19.3 No party shall use any other party’s confidential information for any purpose other than to exercise its rights and perform its obligations under or in connection with the Contract.

20 GENERAL
20.1 Assignment and other dealings.
20.1.1 Pro-Lock may at any time assign, transfer, mortgage, charge, subcontract or deal in any other manner with (Transfer) all or any of its rights or obligations under the Contract. Where the Customer is a Consumer, any assignment or otherwise under this clause shall not adversely affect the supply of the Goods.
20.1.2 The Customer may not Transfer any or all of its rights or obligations under the Contract without the prior written consent of Pro-Lock.
20.2 Entire agreement.
20.2.1 The Contract constitutes the entire agreement between the parties and supersedes and extinguishes all previous agreements, promises, assurances, warranties, representations and understandings between them, whether written or oral, relating to its subject matter.
20.2.2 Each party agrees that it shall have no remedies in respect of any statement, representation, assurance or warranty (whether made innocently or negligently) that is not set out in the Contract. Each party agrees that it shall have no claim for innocent or negligent misrepresentation or negligent misstatement based on any statement in the Contract.

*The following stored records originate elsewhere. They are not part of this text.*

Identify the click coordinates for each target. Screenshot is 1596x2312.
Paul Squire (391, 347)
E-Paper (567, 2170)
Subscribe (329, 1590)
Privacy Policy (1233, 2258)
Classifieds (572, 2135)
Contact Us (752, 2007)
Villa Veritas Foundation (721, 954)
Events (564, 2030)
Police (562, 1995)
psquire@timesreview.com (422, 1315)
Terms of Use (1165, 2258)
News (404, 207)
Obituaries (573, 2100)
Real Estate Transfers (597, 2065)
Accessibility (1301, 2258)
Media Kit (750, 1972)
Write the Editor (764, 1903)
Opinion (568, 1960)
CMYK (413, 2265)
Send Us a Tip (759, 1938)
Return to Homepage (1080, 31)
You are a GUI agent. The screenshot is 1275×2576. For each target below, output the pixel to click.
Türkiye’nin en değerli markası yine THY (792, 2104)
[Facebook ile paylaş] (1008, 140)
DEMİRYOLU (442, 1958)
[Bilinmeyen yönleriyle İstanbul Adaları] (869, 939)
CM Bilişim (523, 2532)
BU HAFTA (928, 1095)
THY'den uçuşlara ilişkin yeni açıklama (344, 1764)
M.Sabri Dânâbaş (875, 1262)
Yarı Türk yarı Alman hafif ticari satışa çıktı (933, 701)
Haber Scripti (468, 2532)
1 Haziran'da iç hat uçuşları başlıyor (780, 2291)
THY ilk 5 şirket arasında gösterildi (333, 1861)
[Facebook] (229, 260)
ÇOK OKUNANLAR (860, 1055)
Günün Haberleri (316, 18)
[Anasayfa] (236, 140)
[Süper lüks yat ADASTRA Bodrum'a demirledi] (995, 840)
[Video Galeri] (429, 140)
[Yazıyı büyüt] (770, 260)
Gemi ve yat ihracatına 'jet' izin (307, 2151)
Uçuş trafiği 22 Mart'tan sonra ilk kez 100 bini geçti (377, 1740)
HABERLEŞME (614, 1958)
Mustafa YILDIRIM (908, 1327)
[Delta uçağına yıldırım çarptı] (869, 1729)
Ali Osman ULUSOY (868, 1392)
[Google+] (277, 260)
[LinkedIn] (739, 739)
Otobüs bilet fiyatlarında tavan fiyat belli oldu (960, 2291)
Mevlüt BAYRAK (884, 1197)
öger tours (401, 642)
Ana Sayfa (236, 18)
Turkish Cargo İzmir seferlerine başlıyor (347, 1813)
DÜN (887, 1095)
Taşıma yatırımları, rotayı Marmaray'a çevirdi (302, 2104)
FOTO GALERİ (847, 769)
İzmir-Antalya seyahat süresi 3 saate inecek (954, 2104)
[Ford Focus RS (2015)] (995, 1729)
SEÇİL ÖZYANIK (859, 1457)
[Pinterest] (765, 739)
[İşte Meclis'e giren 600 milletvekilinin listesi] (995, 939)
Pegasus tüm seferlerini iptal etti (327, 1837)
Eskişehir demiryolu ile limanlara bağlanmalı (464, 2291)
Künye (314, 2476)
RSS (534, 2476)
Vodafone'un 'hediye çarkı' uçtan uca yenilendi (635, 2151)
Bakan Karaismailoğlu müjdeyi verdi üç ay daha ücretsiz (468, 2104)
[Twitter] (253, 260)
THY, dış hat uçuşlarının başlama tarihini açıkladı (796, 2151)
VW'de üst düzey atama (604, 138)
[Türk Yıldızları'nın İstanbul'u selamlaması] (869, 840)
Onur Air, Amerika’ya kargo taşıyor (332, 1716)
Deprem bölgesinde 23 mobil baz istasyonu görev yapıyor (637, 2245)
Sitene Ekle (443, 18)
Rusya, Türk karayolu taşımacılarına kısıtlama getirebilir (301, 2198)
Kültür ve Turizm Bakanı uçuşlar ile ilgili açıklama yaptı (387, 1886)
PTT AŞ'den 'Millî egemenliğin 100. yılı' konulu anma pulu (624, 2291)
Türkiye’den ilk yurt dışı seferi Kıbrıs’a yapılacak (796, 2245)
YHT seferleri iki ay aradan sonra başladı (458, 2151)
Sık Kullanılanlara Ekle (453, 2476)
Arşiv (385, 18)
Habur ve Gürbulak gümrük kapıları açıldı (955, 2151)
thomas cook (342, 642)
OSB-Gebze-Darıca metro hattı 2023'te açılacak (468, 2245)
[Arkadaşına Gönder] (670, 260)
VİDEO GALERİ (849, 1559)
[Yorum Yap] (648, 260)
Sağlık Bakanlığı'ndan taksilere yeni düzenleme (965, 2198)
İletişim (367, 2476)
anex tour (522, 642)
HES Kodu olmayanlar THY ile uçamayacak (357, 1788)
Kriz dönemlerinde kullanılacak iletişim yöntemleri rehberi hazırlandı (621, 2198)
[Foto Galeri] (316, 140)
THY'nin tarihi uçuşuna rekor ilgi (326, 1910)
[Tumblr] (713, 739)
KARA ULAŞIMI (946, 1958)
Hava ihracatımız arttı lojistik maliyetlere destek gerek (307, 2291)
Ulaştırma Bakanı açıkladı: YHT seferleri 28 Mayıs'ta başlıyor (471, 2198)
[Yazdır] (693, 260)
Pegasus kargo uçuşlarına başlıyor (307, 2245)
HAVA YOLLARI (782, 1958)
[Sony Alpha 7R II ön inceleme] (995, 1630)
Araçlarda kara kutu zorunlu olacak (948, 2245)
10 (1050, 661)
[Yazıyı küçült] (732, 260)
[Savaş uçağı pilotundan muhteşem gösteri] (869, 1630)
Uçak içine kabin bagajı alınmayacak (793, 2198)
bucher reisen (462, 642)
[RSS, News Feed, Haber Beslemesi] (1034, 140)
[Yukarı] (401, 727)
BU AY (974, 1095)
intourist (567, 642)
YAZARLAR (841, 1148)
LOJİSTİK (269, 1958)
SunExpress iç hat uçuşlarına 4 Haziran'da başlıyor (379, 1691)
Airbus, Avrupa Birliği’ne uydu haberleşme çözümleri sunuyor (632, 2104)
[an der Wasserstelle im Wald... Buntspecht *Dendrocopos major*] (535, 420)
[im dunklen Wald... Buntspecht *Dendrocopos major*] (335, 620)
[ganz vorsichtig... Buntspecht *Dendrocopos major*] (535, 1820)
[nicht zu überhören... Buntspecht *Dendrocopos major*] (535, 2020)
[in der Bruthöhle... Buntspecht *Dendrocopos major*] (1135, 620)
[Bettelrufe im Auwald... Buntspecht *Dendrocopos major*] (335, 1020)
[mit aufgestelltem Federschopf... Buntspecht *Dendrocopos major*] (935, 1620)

20.3 Variation. No variation of this Contract shall be effective unless it is in writing and signed by the parties (or their authorised representatives).
20.4 Waiver. No failure or delay by a party to exercise any right or remedy provided under the Contract or by law shall constitute a waiver of that or any other right or remedy, nor shall it prevent or restrict the further exercise of that or any other right or remedy. No single or partial exercise of such right or remedy shall prevent or restrict the further exercise of that or any other right or remedy.
20.5 Severance. If any provision or part-provision of the Contract is or becomes invalid, illegal or unenforceable, it shall be deemed modified to the minimum extent necessary to make it valid, legal and enforceable. If such modification is not possible, the relevant provision or part-provision shall be deemed deleted. Any modification to or deletion of a provision or part-provision under this clause shall not affect the validity and enforceability of the rest of the Contract.
20.6 Third party rights. A person who is not a party to the Contract shall not have any rights to enforce its terms as though it were a party to it and the provisions of the Contracts (Rights of Third Parties) Act 1999 are hereby excluded to the fullest extent permitted by law.
22.9 Jurisdiction.
22.9.1 Where the Customer is a Business, each party irrevocably agrees that the courts of England and Wales shall have exclusive jurisdiction to settle any dispute or claim (including non-contractual disputes or claims) arising out of or in connection with this Contract or its subject matter or formation.
22.9.2 Where the Customer is a Consumer, if the Customer lives in Scotland in can bring legal proceedings under the Contract in either the Scottish or the English courts. If the Customer lives in Northern Ireland it can bring legal proceedings in respect of the products in either the Northern Irish or the English courts.
20.7 Governing law. The Contract, and any dispute or claim (including non-contractual disputes or claims) arising out of or in connection with it or its subject matter or formation, shall be governed by and construed in accordance with the law of England and Wales.